▶ _To be done_
1. Set down the passage of the encoding article from "Chunking the Video" to "the Meridian file.", word for word.
2. Extract the lines of the records from the line with "version 2019 dropdown" through the last line of the records, reproducing them unchanged.

Going Low: The Encoding Secrets for Small Sizes With High Quality
These results also may explain the differences between my limited tests and those achieved by Netflix. That is, had my starting point reflected 200 percent constrained VBR delivery, or a slightly more aggressive VBV size, the overall percentage change that I produced would have fallen much more in line with those of Netflix. Note that Netflix uses a buffer of 2X the average data rate, so any differences between my results and theirs could relate solely to this difference in our starting points.
Very Slow Preset
In the blog post, Netflix discussed optimizing encoding settings using “larger motion search range” and “more exhaustive mode evaluation,” which “allows an encoder to evaluate more encoding options at the expense of compute time.” It also described the ability to include more B-frames. To accomplish all this, I switched from the default medium preset to the very slow preset, which jumps from three B-frames to eight, from three reference frames to 16, and incorporates more sophisticated searching for redundancies.
The cost? Encoding time more than doubled. However, it did deliver an average .41 dB in PSNR improvement in our three test files, and it is an adjustment you can make for ABR video as well as downloadable video, though you’d be essentially doubling your encoding costs.
Chunking the Video
To chunk the video, I divided each source file into 15-second chunks. Then I encoded each chunk with x264 using CRF encoding at a value of 23 to compute a target bit rate for each chunk. Then I created optimized encoding settings for each segment using the parameters identified above.
For example, when encoded to a CRF value of 23, the first chunk of Meridian had an average data rate of 1,304, which became my target for the two-pass encoding. Table 3 shows how the data rate and quality varied over the 12 chunks in the Meridian file.
In terms of workflow, I encoded each chunk separately using its unique encoding parameters, and then concatenated them into a single file using Solveig Multimedia’s Video Splitter, a $49.95 utility that can split and join MP4 files without re-encoding. You could also do this in FFmpeg, which I used for the WebM files, but Video Splitter was so much easier and worked perfectly.
To be clear, I didn’t compute and average the PSNR values shown in Table 3. Rather, Video Splitter produced a playable, usable file and I measured that. Unfortunately, after completing the procedure, the PSNR value of the final files averaged .13 dB lower. Fortunately, as you’ll see, the same procedure produced much better results with VP9 encoding.
To this point, all the results were achieved at the starting data rate for each file; so it was time to push the envelope and go low. To accomplish this, I encoded a single file at 75 percent of the target data rate used in the first series of tests, and then reproduced the chunked analysis at 75 percent of the original targets. You can see the results in Figure 2.
To explain, Start is the 39.60 dB starting point from my starting point encodes. Optimized single (41.27) is the PSNR value achieved with a single file at the original data rate, while 41.27 was the average value achieved by chunking at the original data rate. The next two values were for encodes at 75 percent of the target.
With a single file optimized at 75 percent of the original target, the PSNR values for the three files averaged 40.45, well above the 39.60 starting point, indicating that I had room for further data rate reductions. The chunked procedure disappointed again, producing a slightly lower PSNR value of 39.99, although that was still higher than the 39.60 starting point.

▶ _Input data_
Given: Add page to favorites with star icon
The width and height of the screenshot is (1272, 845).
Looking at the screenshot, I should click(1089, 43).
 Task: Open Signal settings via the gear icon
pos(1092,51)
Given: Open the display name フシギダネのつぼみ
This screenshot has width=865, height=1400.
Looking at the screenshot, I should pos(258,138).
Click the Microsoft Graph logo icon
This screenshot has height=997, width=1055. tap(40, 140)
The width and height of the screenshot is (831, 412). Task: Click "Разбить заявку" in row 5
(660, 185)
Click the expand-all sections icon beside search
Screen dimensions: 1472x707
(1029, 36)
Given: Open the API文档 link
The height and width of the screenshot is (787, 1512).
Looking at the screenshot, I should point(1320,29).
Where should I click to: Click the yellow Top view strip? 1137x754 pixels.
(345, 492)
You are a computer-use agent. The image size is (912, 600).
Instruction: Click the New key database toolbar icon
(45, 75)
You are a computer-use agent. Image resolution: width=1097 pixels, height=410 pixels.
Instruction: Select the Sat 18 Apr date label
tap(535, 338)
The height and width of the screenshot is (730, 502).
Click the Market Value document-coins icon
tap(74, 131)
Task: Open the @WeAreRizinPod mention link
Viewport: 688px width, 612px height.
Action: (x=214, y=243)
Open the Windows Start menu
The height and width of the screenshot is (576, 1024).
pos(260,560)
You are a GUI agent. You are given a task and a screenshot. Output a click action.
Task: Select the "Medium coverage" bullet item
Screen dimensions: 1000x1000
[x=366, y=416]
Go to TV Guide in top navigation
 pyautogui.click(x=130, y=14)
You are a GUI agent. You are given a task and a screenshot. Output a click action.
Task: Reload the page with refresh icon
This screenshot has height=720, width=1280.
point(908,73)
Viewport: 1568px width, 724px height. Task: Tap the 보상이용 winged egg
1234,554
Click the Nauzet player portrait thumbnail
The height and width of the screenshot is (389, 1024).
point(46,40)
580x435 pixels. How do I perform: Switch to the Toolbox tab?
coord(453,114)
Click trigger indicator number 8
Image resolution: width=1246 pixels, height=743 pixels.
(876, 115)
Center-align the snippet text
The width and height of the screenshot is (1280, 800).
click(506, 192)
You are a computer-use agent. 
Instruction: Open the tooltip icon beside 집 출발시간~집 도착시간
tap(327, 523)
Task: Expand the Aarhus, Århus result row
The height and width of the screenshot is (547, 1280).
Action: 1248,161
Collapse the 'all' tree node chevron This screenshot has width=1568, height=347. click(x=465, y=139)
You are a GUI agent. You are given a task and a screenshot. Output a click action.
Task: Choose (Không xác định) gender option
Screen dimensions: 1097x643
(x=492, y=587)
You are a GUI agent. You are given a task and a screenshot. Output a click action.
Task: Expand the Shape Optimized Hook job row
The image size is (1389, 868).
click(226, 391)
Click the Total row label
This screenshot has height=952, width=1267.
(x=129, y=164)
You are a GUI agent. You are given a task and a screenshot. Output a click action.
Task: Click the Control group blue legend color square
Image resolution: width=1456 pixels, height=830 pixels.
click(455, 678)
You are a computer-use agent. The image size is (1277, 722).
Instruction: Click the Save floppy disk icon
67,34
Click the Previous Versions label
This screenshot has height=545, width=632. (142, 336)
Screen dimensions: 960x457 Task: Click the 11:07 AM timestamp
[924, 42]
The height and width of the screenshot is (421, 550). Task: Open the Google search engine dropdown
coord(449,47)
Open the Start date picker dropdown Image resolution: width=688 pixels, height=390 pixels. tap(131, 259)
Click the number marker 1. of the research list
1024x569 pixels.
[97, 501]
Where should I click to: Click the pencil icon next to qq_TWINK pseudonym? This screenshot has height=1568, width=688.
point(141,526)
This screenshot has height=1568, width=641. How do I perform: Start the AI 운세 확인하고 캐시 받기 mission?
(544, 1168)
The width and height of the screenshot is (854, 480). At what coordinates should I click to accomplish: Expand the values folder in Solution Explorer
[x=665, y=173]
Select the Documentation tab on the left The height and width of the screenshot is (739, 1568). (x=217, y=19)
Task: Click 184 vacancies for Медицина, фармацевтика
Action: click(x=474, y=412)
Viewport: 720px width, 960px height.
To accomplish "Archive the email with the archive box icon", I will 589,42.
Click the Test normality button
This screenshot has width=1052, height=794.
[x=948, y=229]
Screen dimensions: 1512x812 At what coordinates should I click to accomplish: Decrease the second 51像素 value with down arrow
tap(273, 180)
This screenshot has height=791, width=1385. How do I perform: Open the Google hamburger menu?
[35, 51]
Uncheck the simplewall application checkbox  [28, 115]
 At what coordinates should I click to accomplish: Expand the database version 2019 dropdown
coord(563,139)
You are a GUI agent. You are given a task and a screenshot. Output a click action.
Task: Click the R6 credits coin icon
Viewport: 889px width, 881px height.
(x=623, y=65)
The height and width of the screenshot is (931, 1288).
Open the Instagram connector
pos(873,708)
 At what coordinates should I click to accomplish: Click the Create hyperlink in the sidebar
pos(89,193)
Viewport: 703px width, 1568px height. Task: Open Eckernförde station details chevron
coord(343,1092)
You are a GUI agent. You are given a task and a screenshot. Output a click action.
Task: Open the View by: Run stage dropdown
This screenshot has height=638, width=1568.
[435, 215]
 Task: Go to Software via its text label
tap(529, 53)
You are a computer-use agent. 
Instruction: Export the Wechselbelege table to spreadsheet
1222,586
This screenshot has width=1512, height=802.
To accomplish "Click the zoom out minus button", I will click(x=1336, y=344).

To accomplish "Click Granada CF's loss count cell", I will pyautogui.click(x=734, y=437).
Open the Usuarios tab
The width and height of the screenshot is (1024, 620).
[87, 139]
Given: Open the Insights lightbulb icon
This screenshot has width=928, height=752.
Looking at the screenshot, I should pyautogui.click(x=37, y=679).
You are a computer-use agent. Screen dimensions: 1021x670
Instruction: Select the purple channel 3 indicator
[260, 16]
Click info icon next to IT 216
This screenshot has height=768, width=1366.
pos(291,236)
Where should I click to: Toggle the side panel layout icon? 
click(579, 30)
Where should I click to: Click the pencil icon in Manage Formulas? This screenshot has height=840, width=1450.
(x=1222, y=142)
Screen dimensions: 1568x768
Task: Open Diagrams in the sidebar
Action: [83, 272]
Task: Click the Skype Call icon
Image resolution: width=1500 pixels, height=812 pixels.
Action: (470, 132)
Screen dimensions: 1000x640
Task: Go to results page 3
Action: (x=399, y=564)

▶ _Answers for the tasks_
1.
Chunking the Video
To chunk the video, I divided each source file into 15-second chunks. Then I encoded each chunk with x264 using CRF encoding at a value of 23 to compute a target bit rate for each chunk. Then I created optimized encoding settings for each segment using the parameters identified above.
For example, when encoded to a CRF value of 23, the first chunk of Meridian had an average data rate of 1,304, which became my target for the two-pass encoding. Table 3 shows how the data rate and quality varied over the 12 chunks in the Meridian file.

2.
 At what coordinates should I click to accomplish: Expand the database version 2019 dropdown
coord(563,139)
You are a GUI agent. You are given a task and a screenshot. Output a click action.
Task: Click the R6 credits coin icon
Viewport: 889px width, 881px height.
(x=623, y=65)
The height and width of the screenshot is (931, 1288).
Open the Instagram connector
pos(873,708)
 At what coordinates should I click to accomplish: Click the Create hyperlink in the sidebar
pos(89,193)
Viewport: 703px width, 1568px height. Task: Open Eckernförde station details chevron
coord(343,1092)
You are a GUI agent. You are given a task and a screenshot. Output a click action.
Task: Open the View by: Run stage dropdown
This screenshot has height=638, width=1568.
[435, 215]
 Task: Go to Software via its text label
tap(529, 53)
You are a computer-use agent. 
Instruction: Export the Wechselbelege table to spreadsheet
1222,586
This screenshot has width=1512, height=802.
To accomplish "Click the zoom out minus button", I will click(x=1336, y=344).

To accomplish "Click Granada CF's loss count cell", I will pyautogui.click(x=734, y=437).
Open the Usuarios tab
The width and height of the screenshot is (1024, 620).
[87, 139]
Given: Open the Insights lightbulb icon
This screenshot has width=928, height=752.
Looking at the screenshot, I should pyautogui.click(x=37, y=679).
You are a computer-use agent. Screen dimensions: 1021x670
Instruction: Select the purple channel 3 indicator
[260, 16]
Click info icon next to IT 216
This screenshot has height=768, width=1366.
pos(291,236)
Where should I click to: Toggle the side panel layout icon? 
click(579, 30)
Where should I click to: Click the pencil icon in Manage Formulas? This screenshot has height=840, width=1450.
(x=1222, y=142)
Screen dimensions: 1568x768
Task: Open Diagrams in the sidebar
Action: [83, 272]
Task: Click the Skype Call icon
Image resolution: width=1500 pixels, height=812 pixels.
Action: (470, 132)
Screen dimensions: 1000x640
Task: Go to results page 3
Action: (x=399, y=564)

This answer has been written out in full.